Estas observaciones, recortadas de entrevistas con familias adoptivas que puedo reconocer como históricas conducen a la necesaria actualización de otros niveles de análisis que durante décadas se presentaron en la consulta y hoy proponen otras realidades.
En la actualidad, las clásicas alternativas entre padres adoptantes e hijos/as se encuentran amarradas a la comprensión y conocimiento de aquello que denominamos género. Cuando, hace algunos años, un padre adoptivo, furioso, me dijo: “Yo no adopté a mi hijo varón para que se me haga homosexual”, incorporaba una variable semejante a la que en otra oportunidad, también a cargo de un padre, se afirmara: “Ahora resulta que a mi hija le gusta más estar con otra mujer en lugar de tener novio... No lo vamos a tolerar...”
Ambas circunstancias –diálogos en consultorio– dejaban al descubierto el asombro indignado de estos padres coincidente con una intolerante visión de los deseos y posibilidades de sus hijos y un reconocimiento de su opción por una hija mujer/mujer y de un varón/varón. No habían adoptado “anormales” sino niños y niñas sujetados a sus posiciones anatómicas y socialmente “ordenadas”.
Es decir, si adopto una niña, tendrá que comportarse como una mujer, lo mismo si adopto un varón.
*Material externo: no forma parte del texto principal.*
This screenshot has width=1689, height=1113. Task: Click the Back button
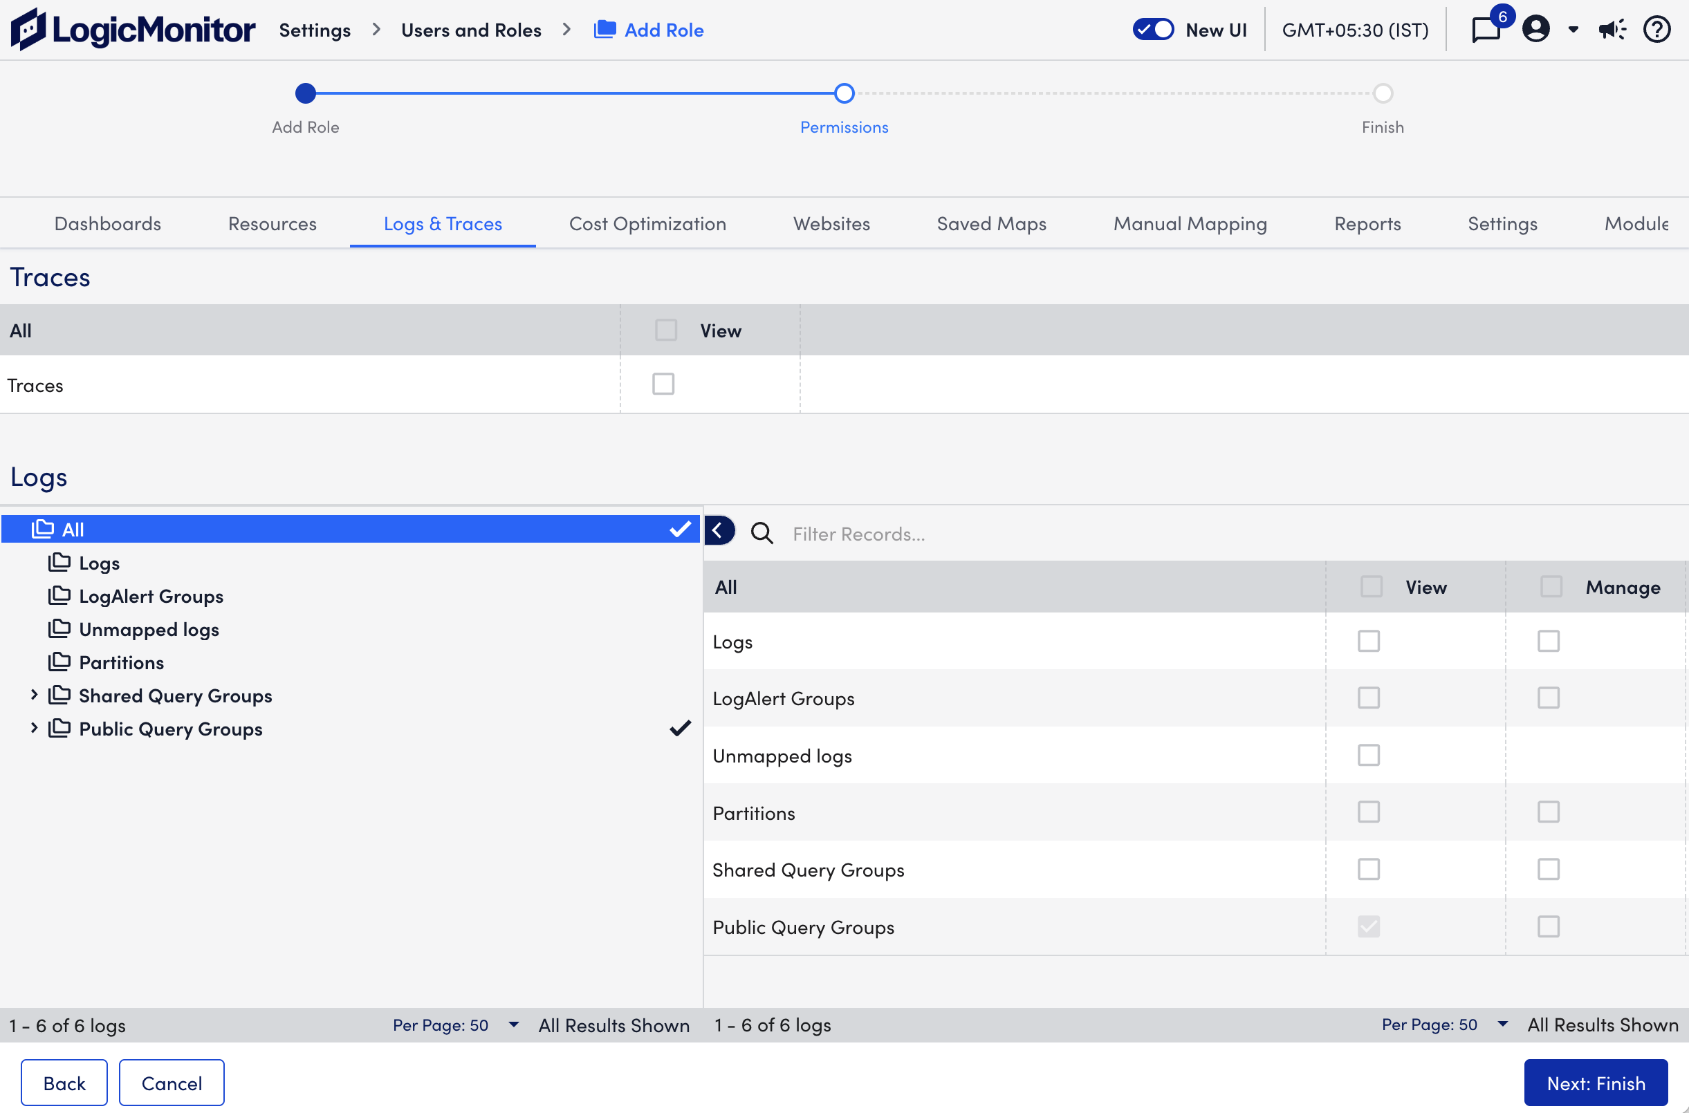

El género en la relación con los hijos adoptivos, si bien se asemeja a lo que podría suceder con quienes no son adoptivos, se diferencia porque en la adopción esa criatura no llegó por “cuenta propia” y como resultado de un engendramiento de la pareja, sino ha sido tercerizada por la ley de adopción, por un juez, a quienes habría que reclamarles por el desorden de sexos que el deseo de los hijos e hijas produciría al avanzar con perspectivas de género que no coinciden con las convenciones “normalizadoras”.
Las perspectivas de género se han introducido en los ámbitos de la adopción con la potencia propia de los derechos humanos y de las diversidades.
A la tradicional complejidad entre la madre adoptante y la hija adolescente, que más tarde será una mujer que quizás pretenda engendrar y que siendo adolescente podría suponer una incógnita para la adoptante, se añade la imperiosa realidad de las diversidades que no necesariamente fueron previstas en los trámites e ilusiones del adoptar.
Adopción y géneros: todavía mucho por comprender entre madres e hijas adoptivas; mucho por aprender en las familias adoptantes cuyos hijos e hijas declaran su autonomía de género.